▸ **Aim of the task**
Copy exactly the lines from the one containing "Click the Save Changes button" through the last line of the records below, including both, and leave out any pictures.

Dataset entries

************

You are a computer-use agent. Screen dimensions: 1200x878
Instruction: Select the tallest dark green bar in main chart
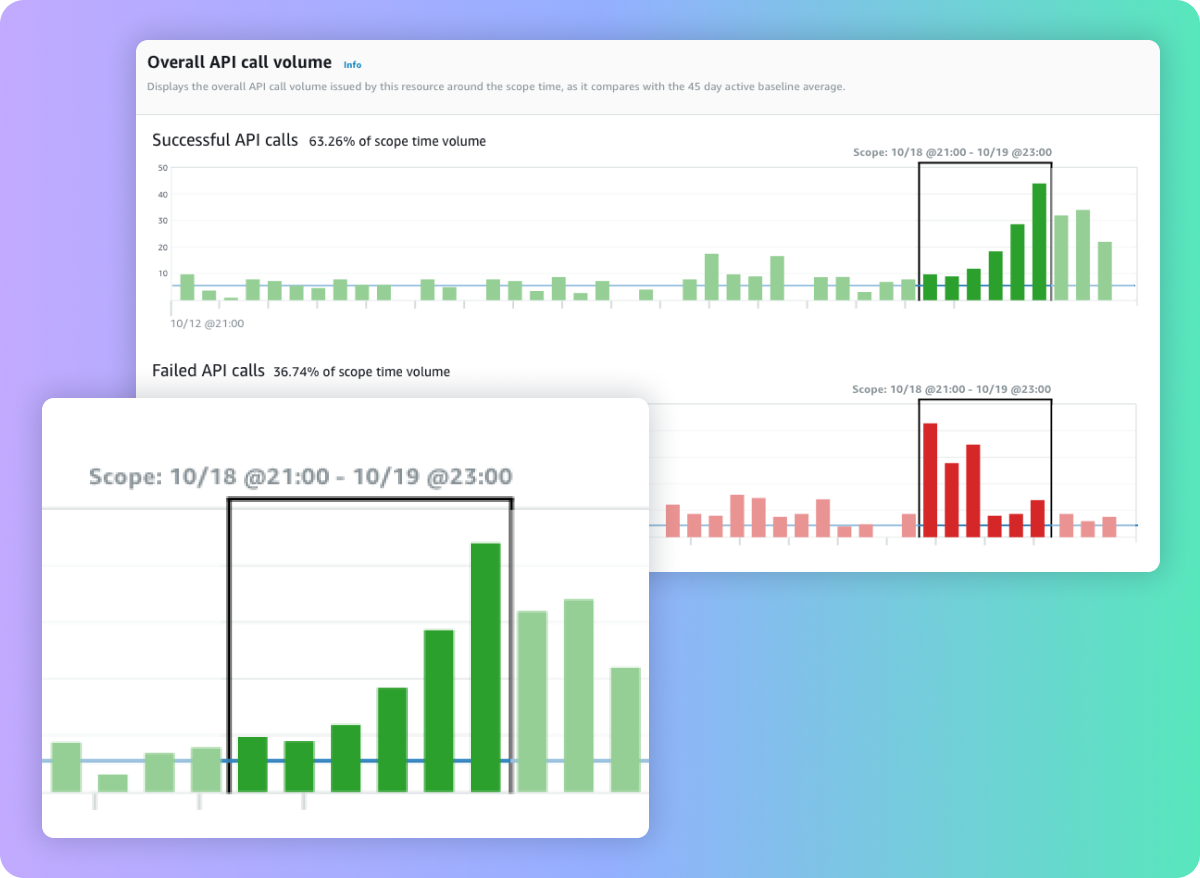coord(1039,242)
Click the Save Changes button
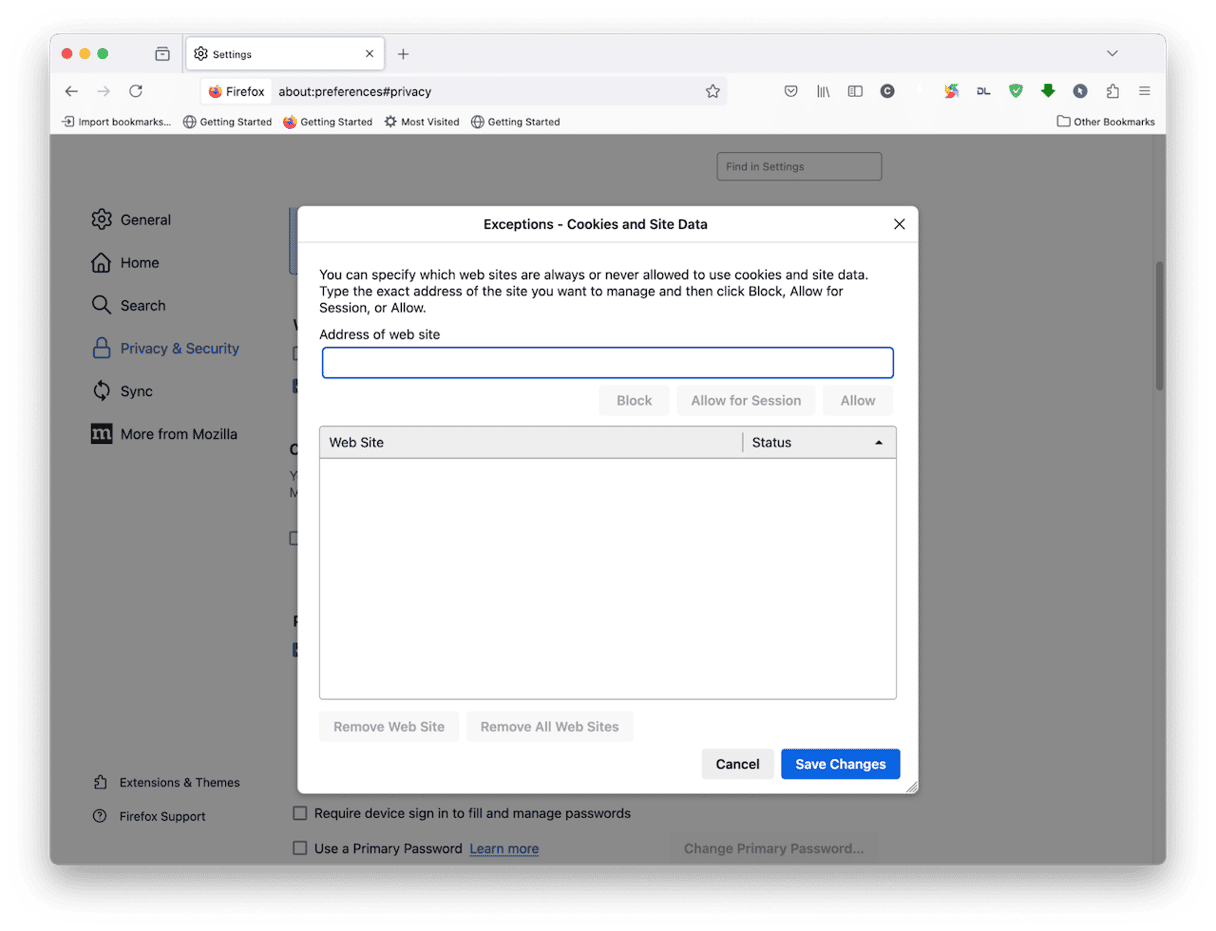1216x931 pixels. click(x=840, y=763)
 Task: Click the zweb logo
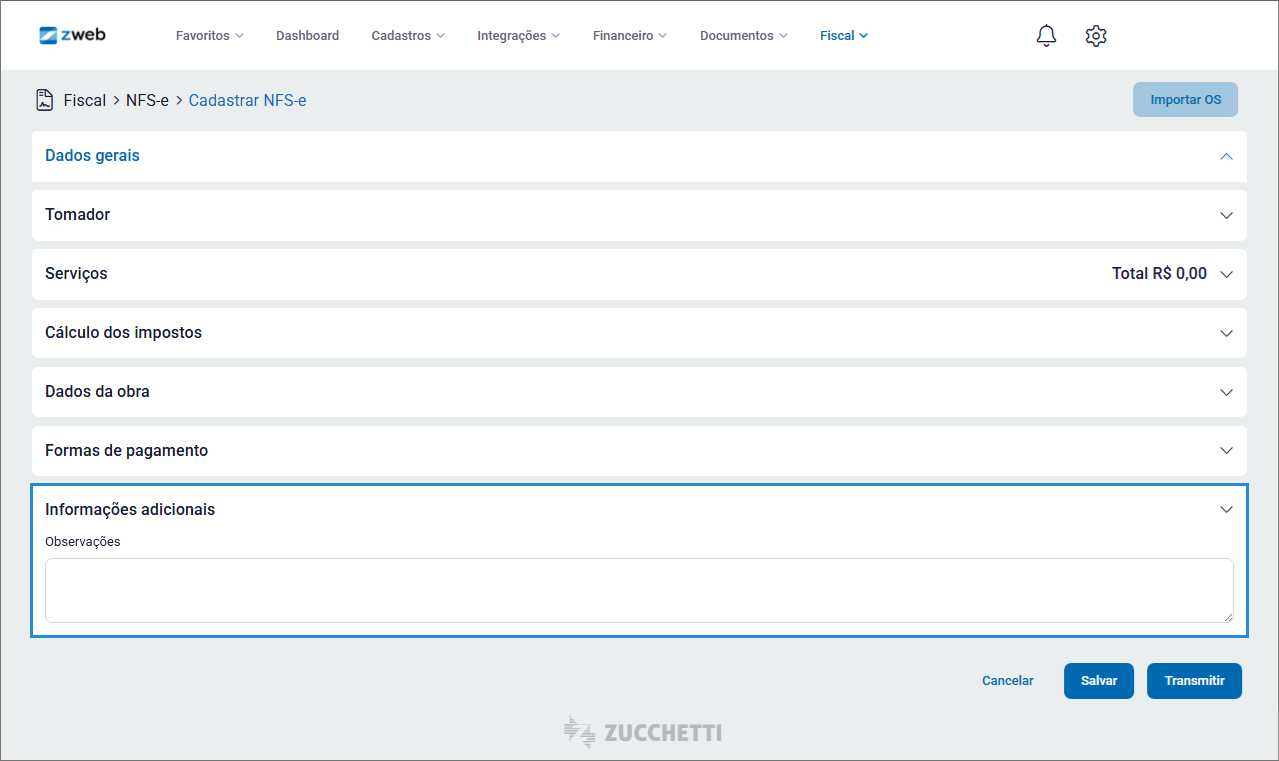click(x=72, y=35)
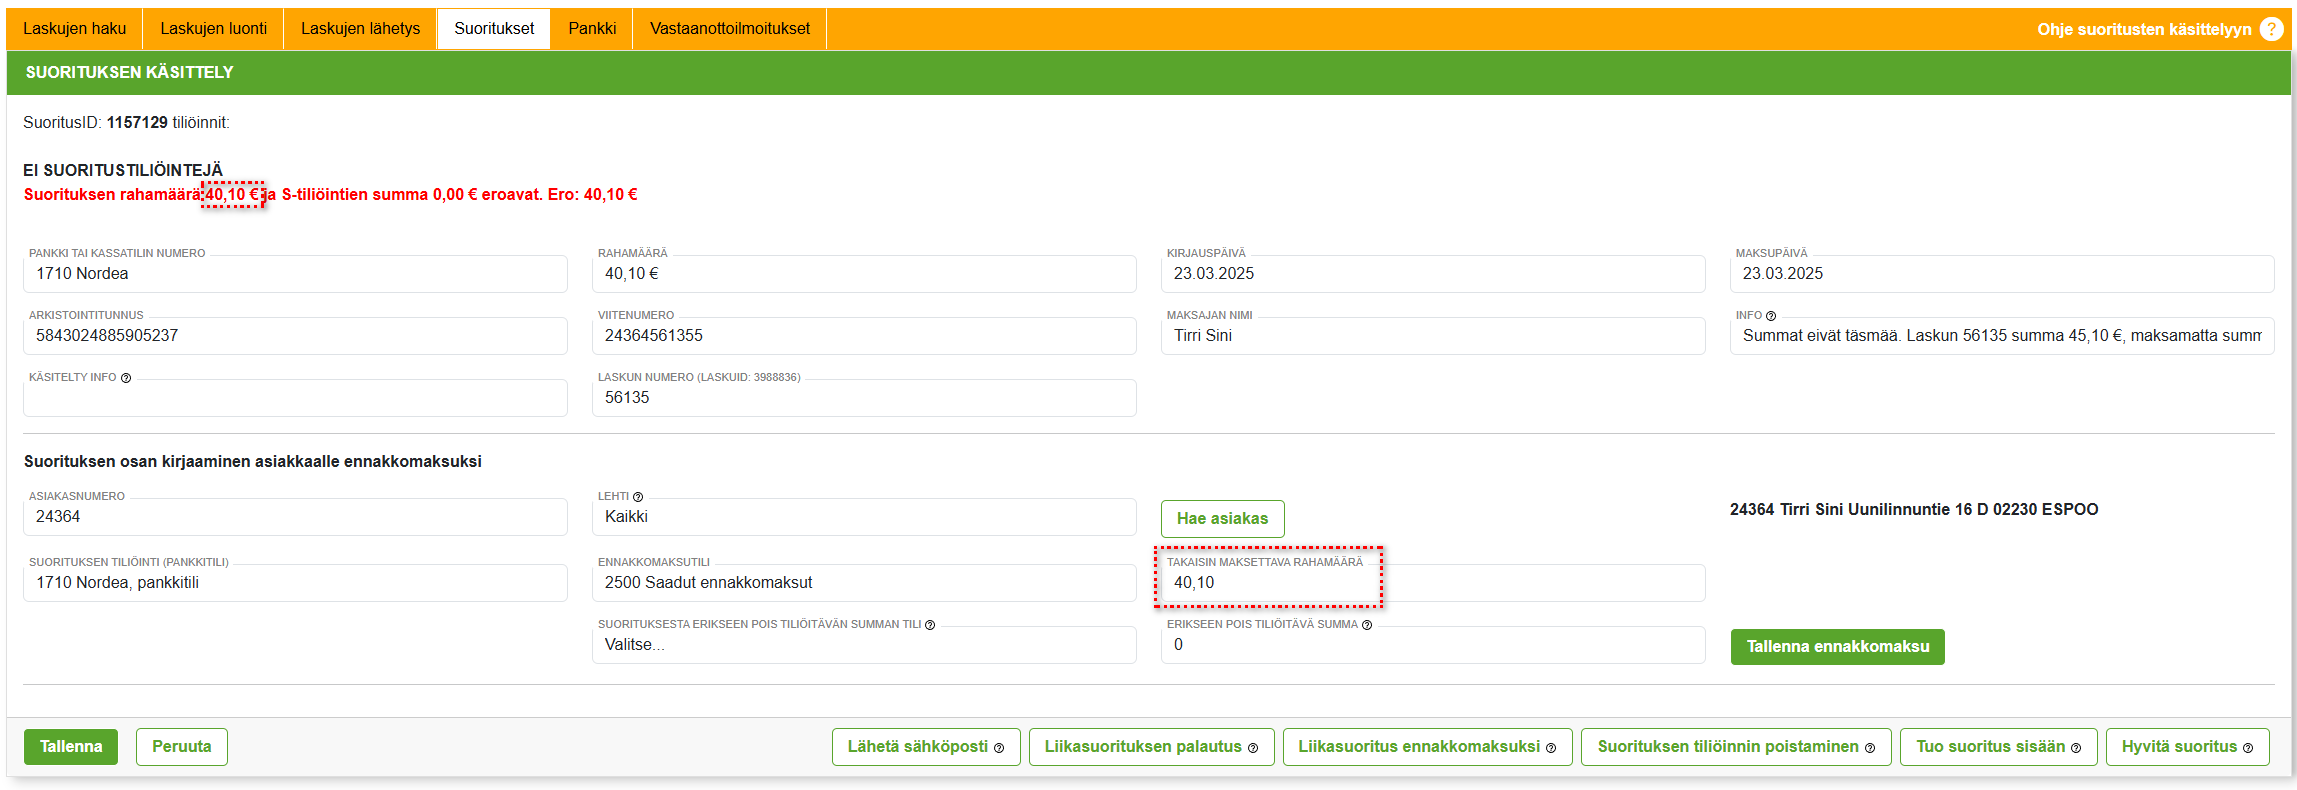Click the Lähetä sähköposti button
This screenshot has width=2297, height=790.
pyautogui.click(x=925, y=747)
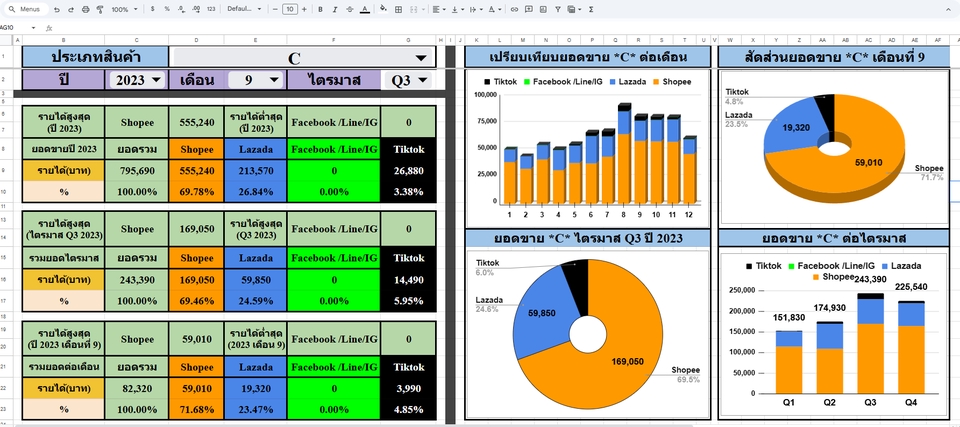
Task: Click the Redo icon
Action: (71, 9)
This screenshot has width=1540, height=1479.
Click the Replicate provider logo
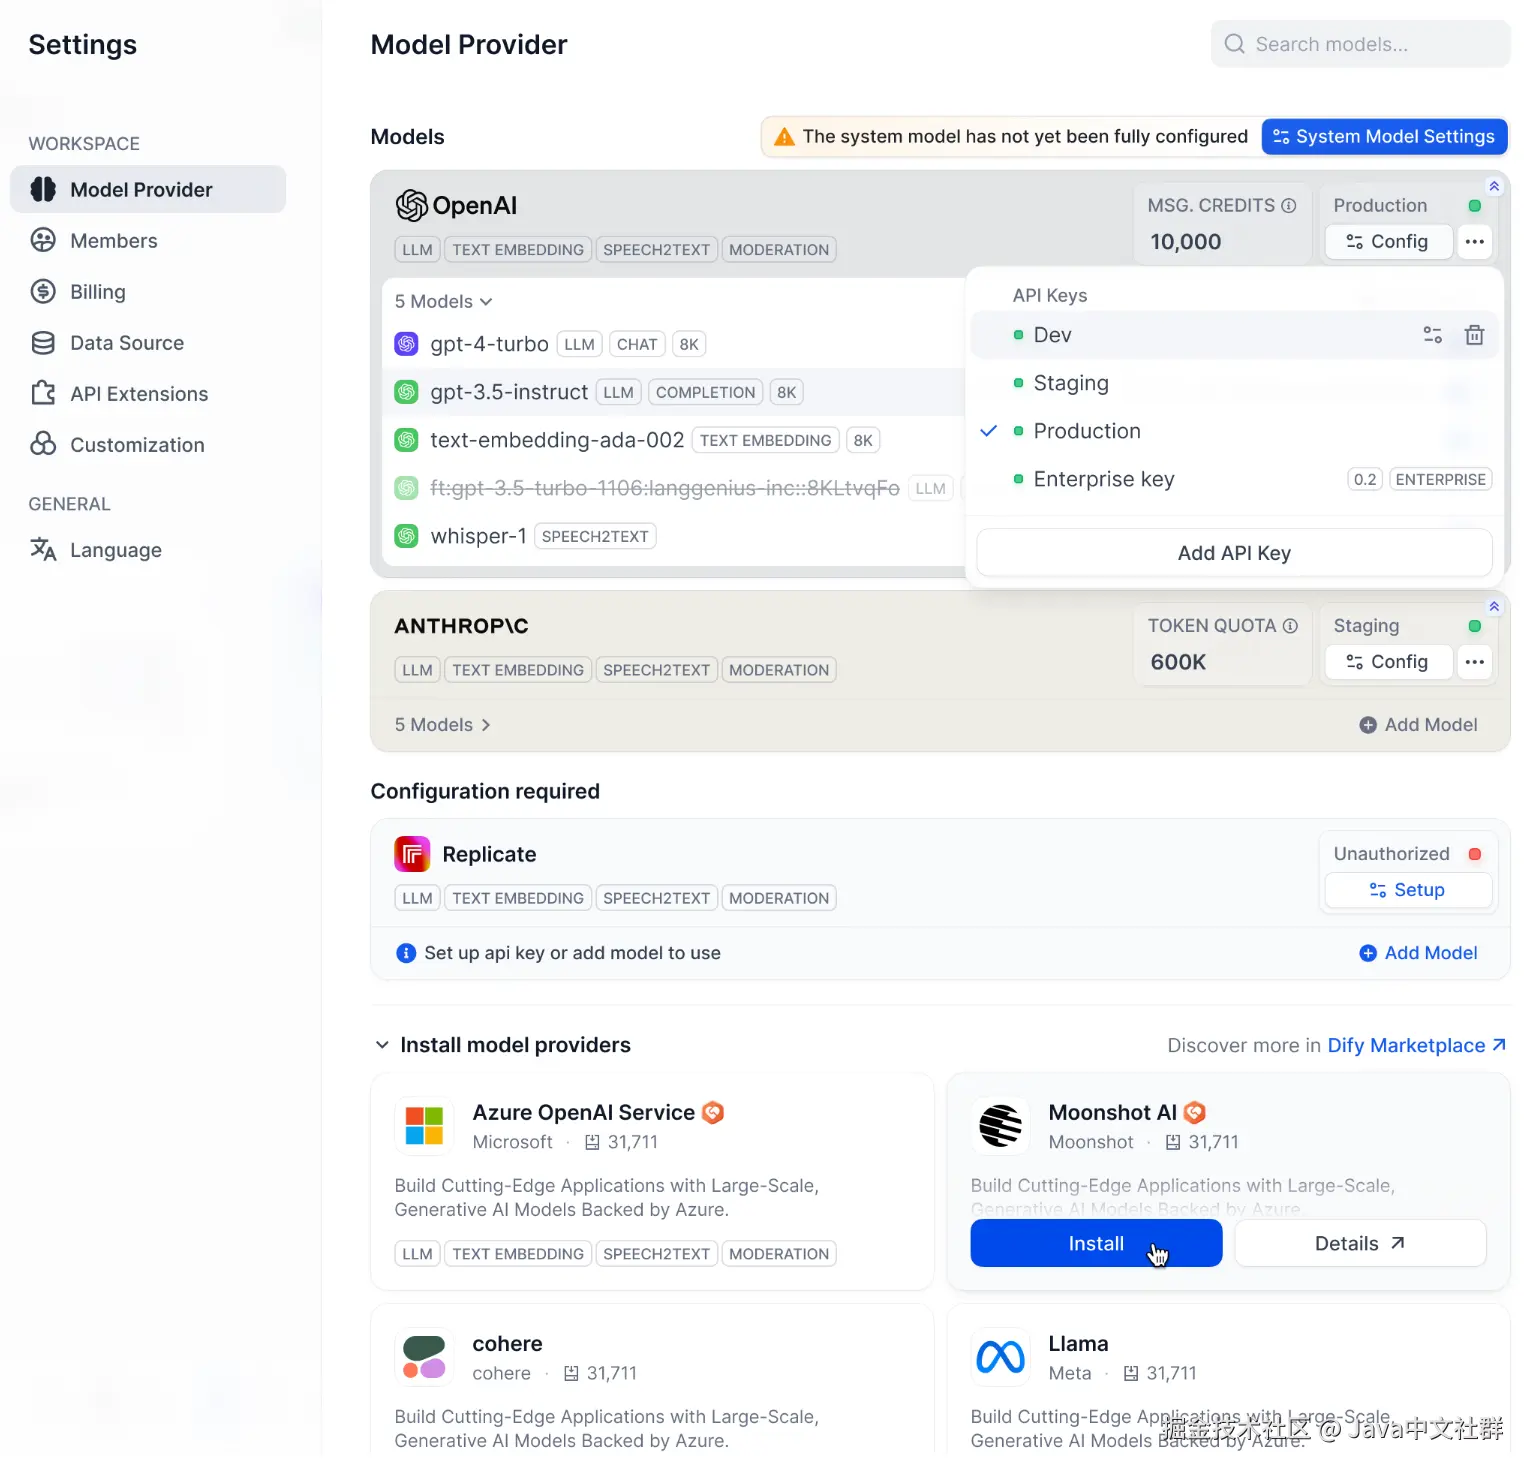pos(412,854)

************

▸ **Solution for this exercise**
Click the Save Changes button
1216x931 pixels. click(x=840, y=763)
 Task: Click the zweb logo
click(x=72, y=35)
Click the Lähetä sähköposti button
This screenshot has width=2297, height=790.
pyautogui.click(x=925, y=747)
Task: Click the Redo icon
Action: (71, 9)
This screenshot has width=1540, height=1479.
Click the Replicate provider logo
pos(412,854)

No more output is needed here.